Can you really become a millionaire from forex trading?
There are some questions that are frequently asked by novice traders:
Among all the frequent questions, there is one question which is asked by some novice traders more often:
Can I become a millionaire through forex trading?
I have two clear answers for this question and I explain about each of them in details:
- Yes, you can.
- No, you cannot.
Making lots of money through forex trading is completely dependent on some special conditions.
When someone has the proper conditions, he can make millions through forex trading.
When he doesn’t have the proper conditions, he will do nothing but wasting of time and money.
What are those conditions?
You can increase your wealth and become richer through forex trading and become a millionaire or even a billionaire.
However, if you are among those who want to turn a $500 or even a $5000 account into millions, then I have to tell you that you have to be patient enough.
I am not saying that it is impossible to make millions with forex.
Anything is possible in this world.
However, you have to be patient, because it can’t be done overnight, or even in one year.
You will be faced with some challenges that finding a good broker that doesn’t cheat you is the biggest one.
Many forex brokers (market maker brokers) don’t let you grow your account consistently, because in most cases, your profit is their loss.
Forex is not a get-rich-quick scheme
It is not too easy to make a living through currency trading. Someone has to teach you the right techniques, otherwise you can’t get anywhere on your own.
It is the same with the stock trading and all other kinds of tradings and investments.
To make money consistently through forex trading and maybe to become a millionaire finally, you have to pass some important stages.
There are so many jobs that you can follow and become a millionaire.
It is not the job that has to make you a millionaire.
It is “you” who has to follow the job properly to become a millionaire.
For example, there are so many millionaire real estate agents and brokers in big cities like new york.
However, there are a lot more agents who cannot even cover their monthly expenses in the same cities.
All agents are in the same areas, have access to the same markets and customers, ruled under the same jurisdictions, use the same advertising media and… .
But, how can some of them become millionaires, and most of the others fail to have even one sale per month?

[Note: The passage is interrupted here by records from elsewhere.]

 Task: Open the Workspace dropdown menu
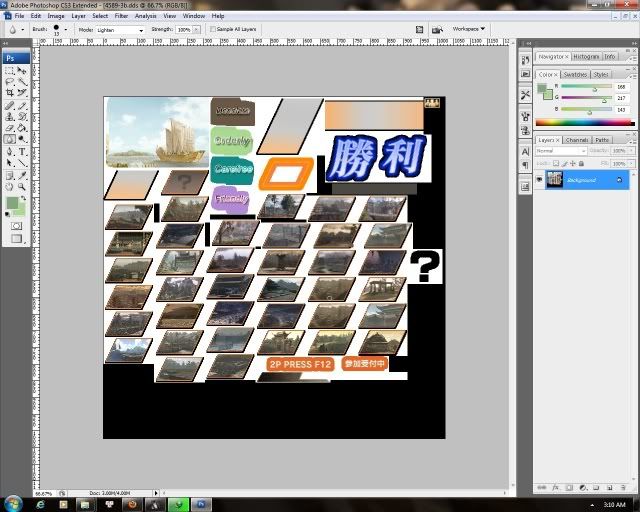coord(468,29)
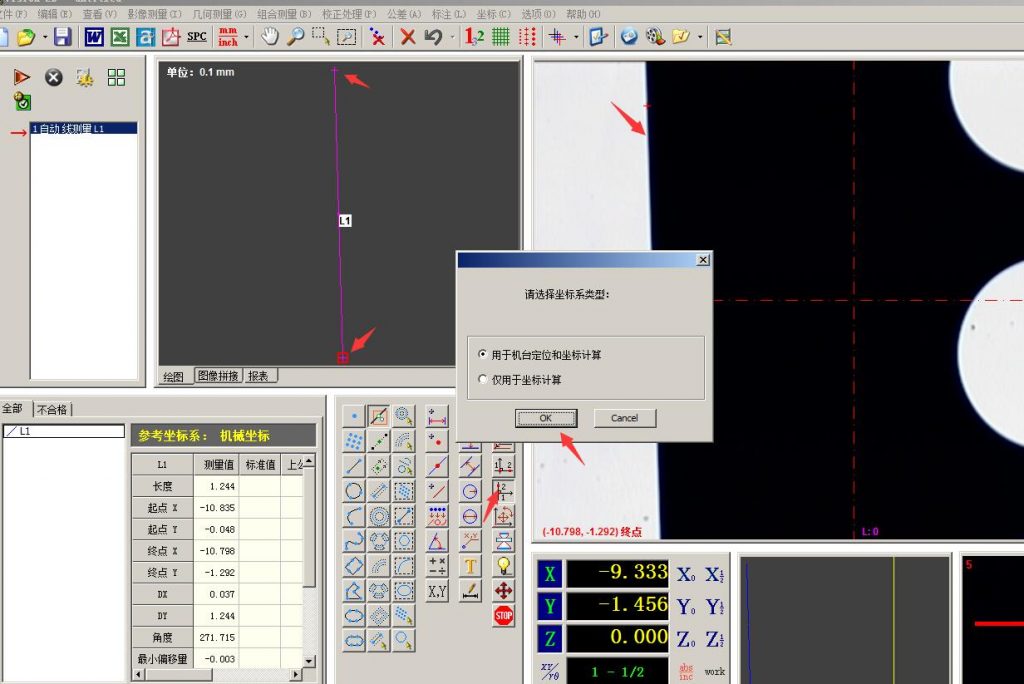Expand dropdown beside the open folder icon
The width and height of the screenshot is (1024, 684).
click(x=44, y=38)
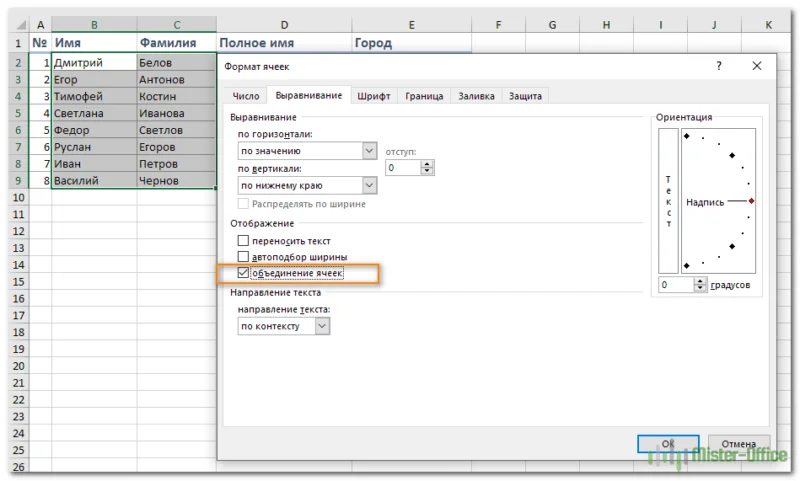Click the select-all corner of the sheet
This screenshot has width=800, height=481.
coord(14,24)
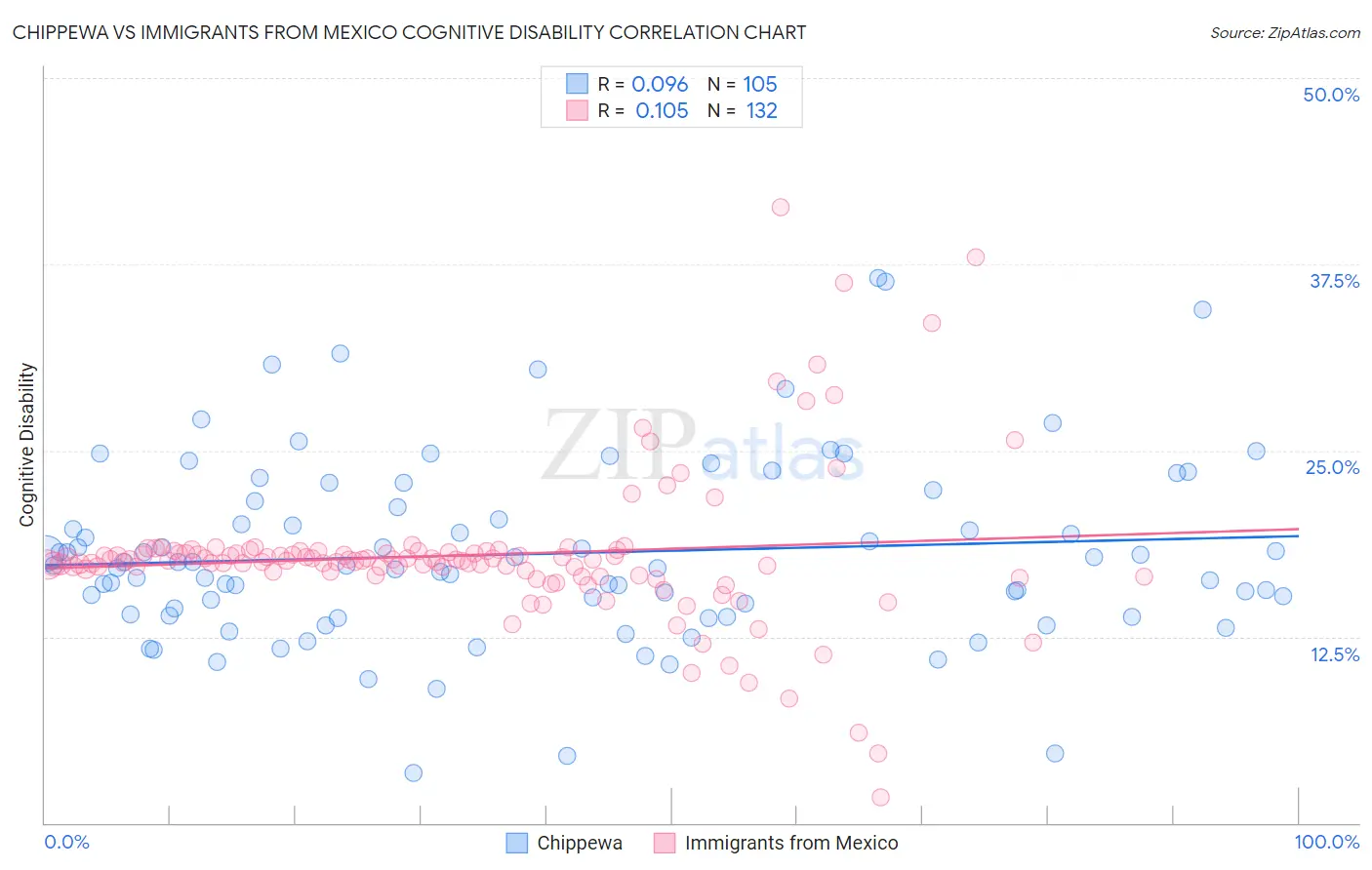
Task: Click the Cognitive Disability axis title
Action: click(x=27, y=445)
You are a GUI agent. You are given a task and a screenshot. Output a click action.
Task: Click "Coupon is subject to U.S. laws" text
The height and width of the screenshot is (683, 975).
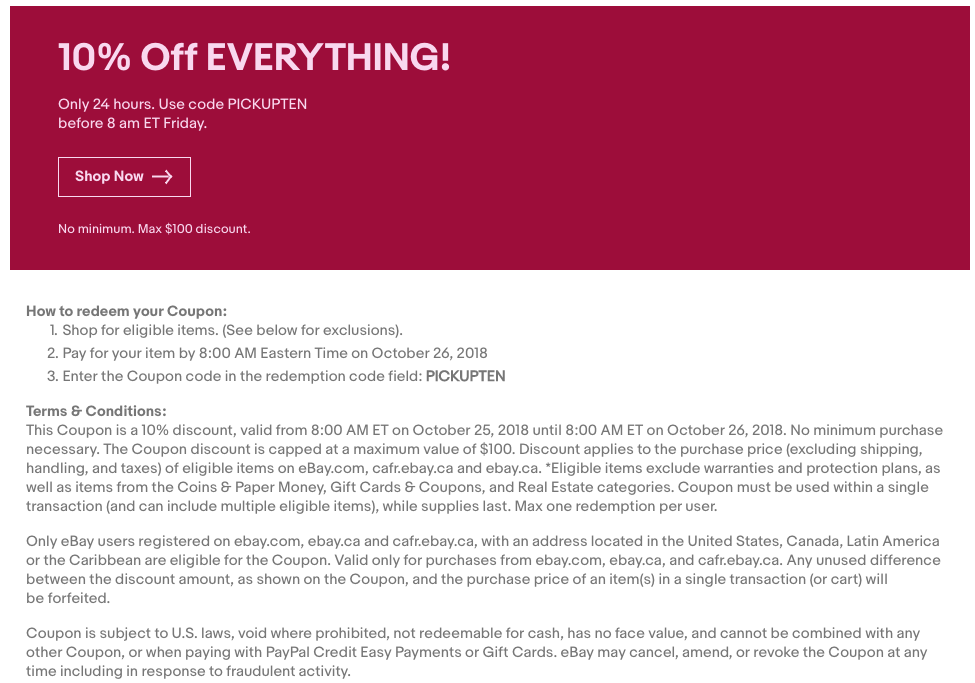(130, 633)
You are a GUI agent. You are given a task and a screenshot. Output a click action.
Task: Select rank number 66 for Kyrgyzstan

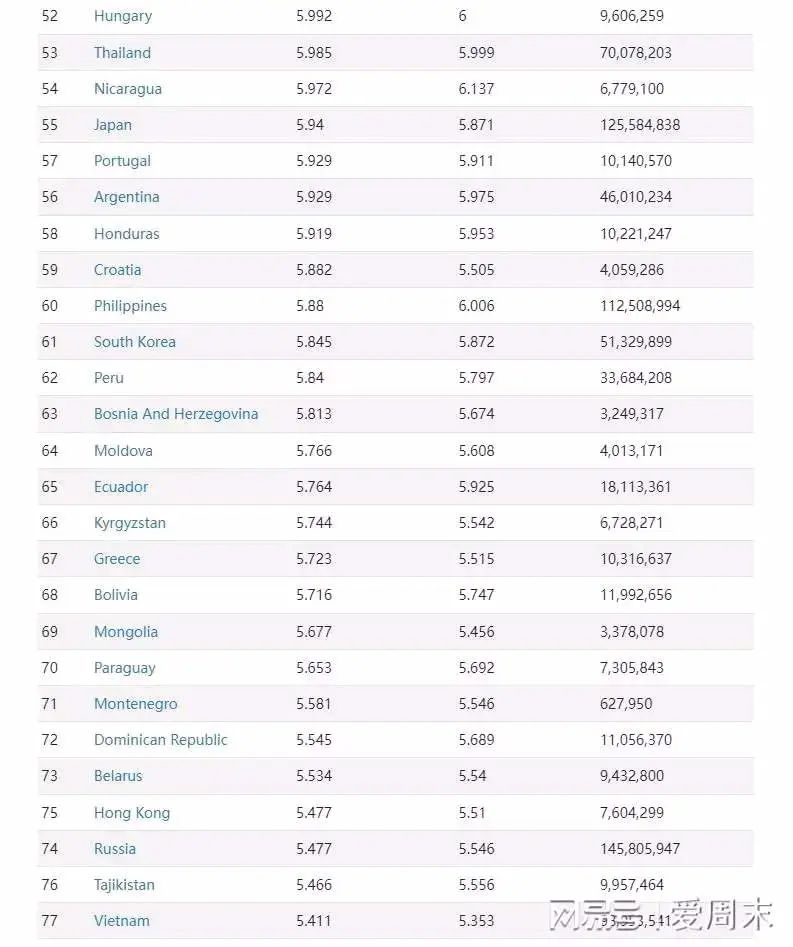(50, 523)
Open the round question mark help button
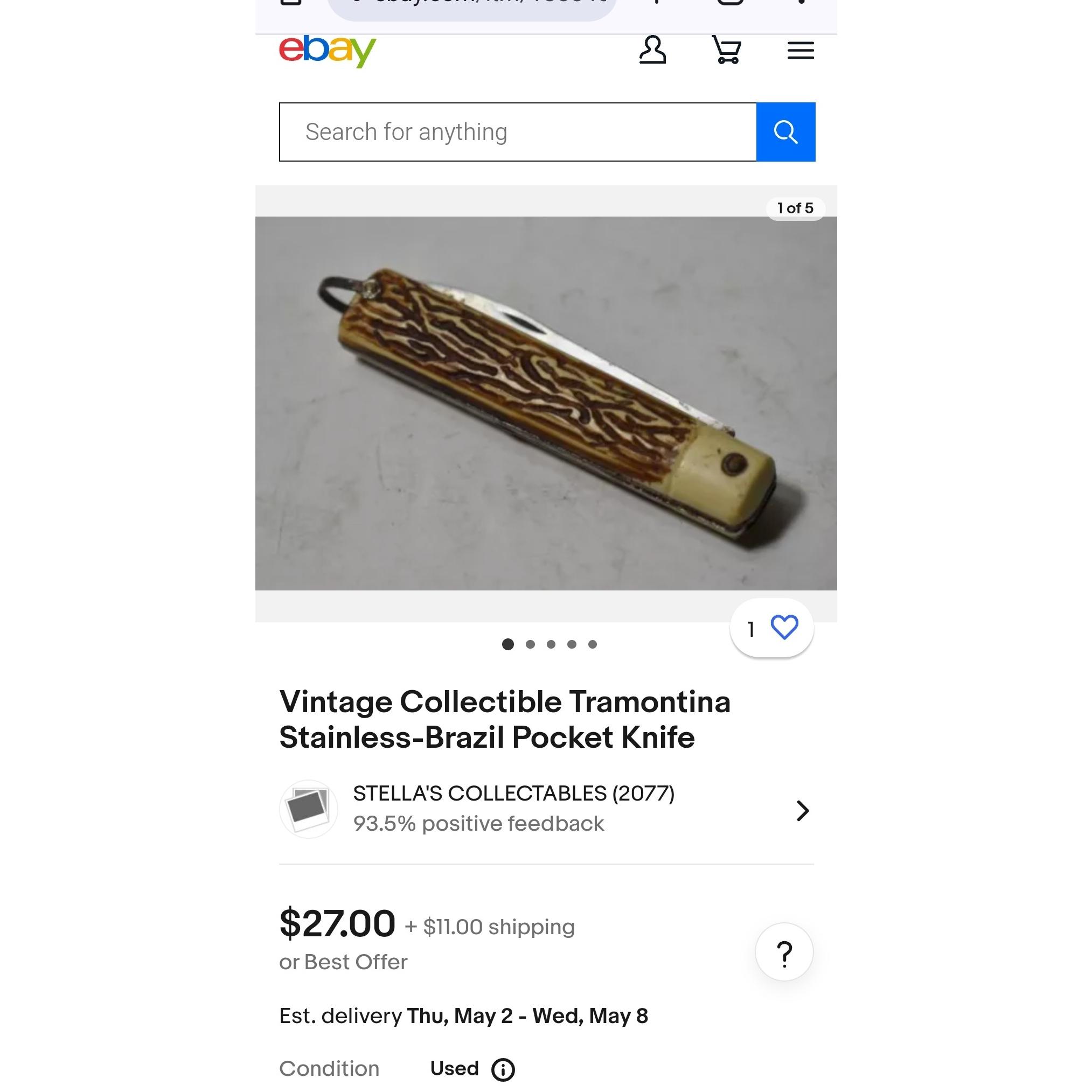The image size is (1092, 1092). point(784,953)
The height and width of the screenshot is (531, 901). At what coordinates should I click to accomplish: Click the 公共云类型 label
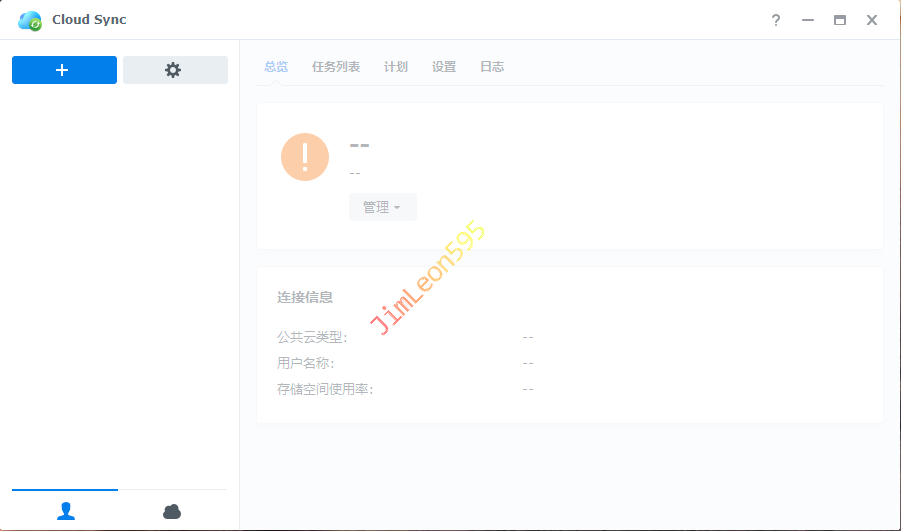pos(312,337)
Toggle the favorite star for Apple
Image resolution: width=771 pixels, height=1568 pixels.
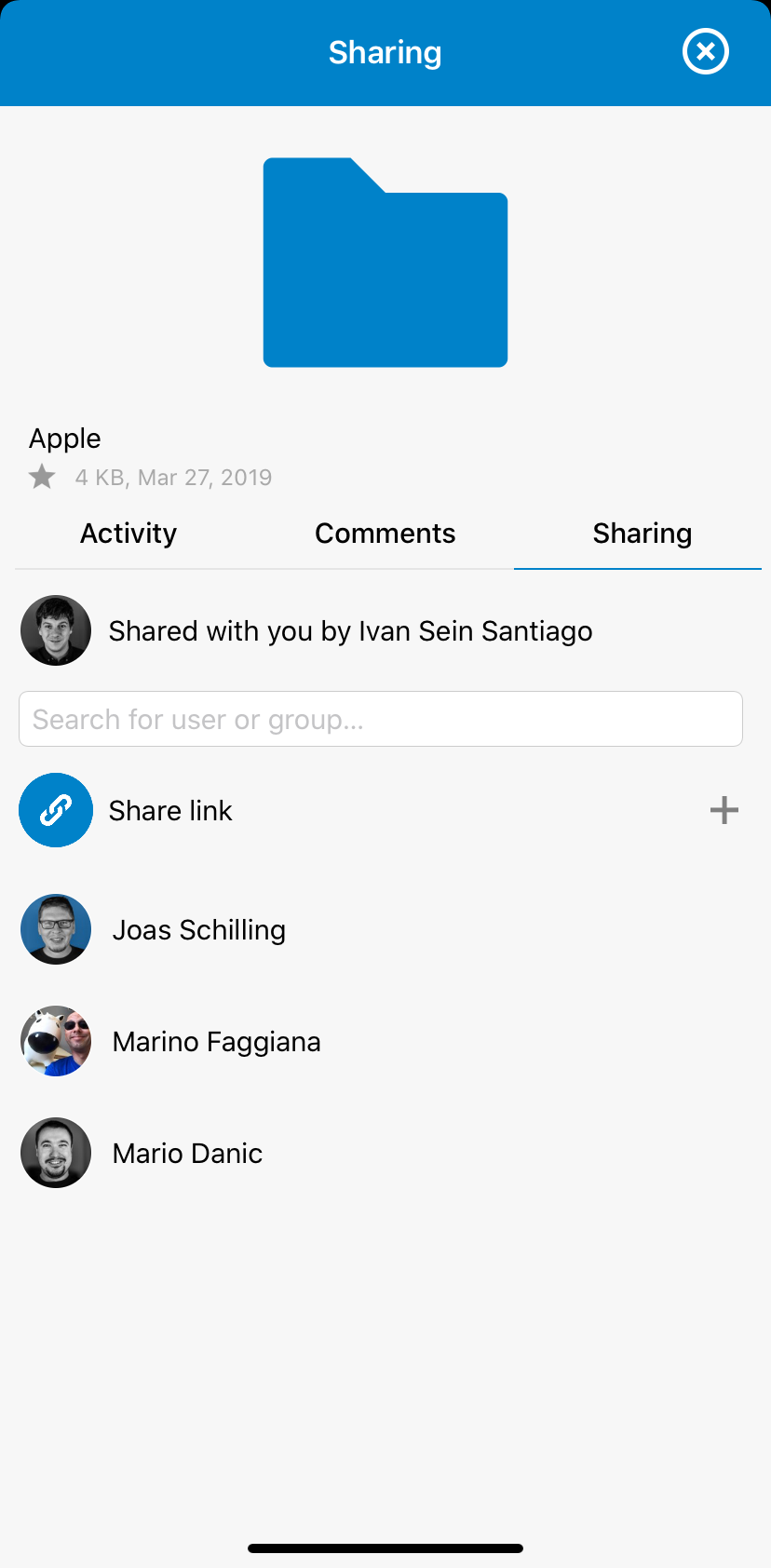(42, 477)
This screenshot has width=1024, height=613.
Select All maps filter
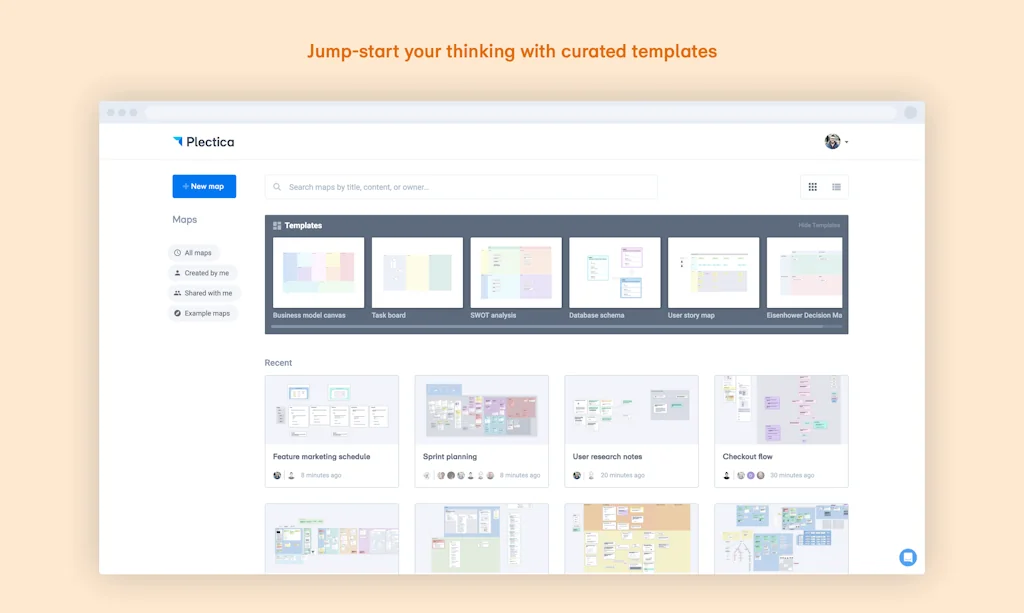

Whatever the reason is, it has nothing to do with the real estate business itself, because it is the same for all the agents and brokers.
The reason is in the agents and brokers behavior, life and work style.
Behavior, life and work style
Forex trading is like that too.
It possible to become a millionaire through forex trading, as it is possible to become a millionaire through stock trading, programming, marketing, importing and exporting, constructing, and…
The more important question is “how?”
There are two things that you have to do to become a millionaire forex trader:
2. You have to develop the trading discipline in yourself.
You can’t become rich through forex trading, without having these two at the same time.
It is not even possible to make a living without having the discipline, whether you master the trading techniques or not.
I’ve never seen even one single retail forex trader who has become able to become rich or millionaire without following the proper techniques and having the discipline it takes.
Even I’ve never seen a forex trader who has been able to make a living like this.
There is no consistently profitable and professional currency trader who doesn’t trades forex with the proper technical analysis methods.
When you have a big capital, you can trade currencies through a bank account, instead of retail brokers. But most people still have to be patient to reach this level.
And, as bank accounts are not leveraged, you will trade with more peace of mind. But you should start small at the beginning.
Those who don’t believe in what I explained above can spend some time and money on forex trading at least through having small live accounts with retail forex brokers.
I am 100% sure that they will remember what I’ve explained above, and will be back to this site after wasting lots of time and money. The reason is that most novice traders start trading with real money before they do the above two things: (1) developing proper techniques and (2) discipline.
How can you become a consistently profitable forex trader?
Unlike what most people think, it is not possible to start making money right after learning the forex trading basics and a trading strategy.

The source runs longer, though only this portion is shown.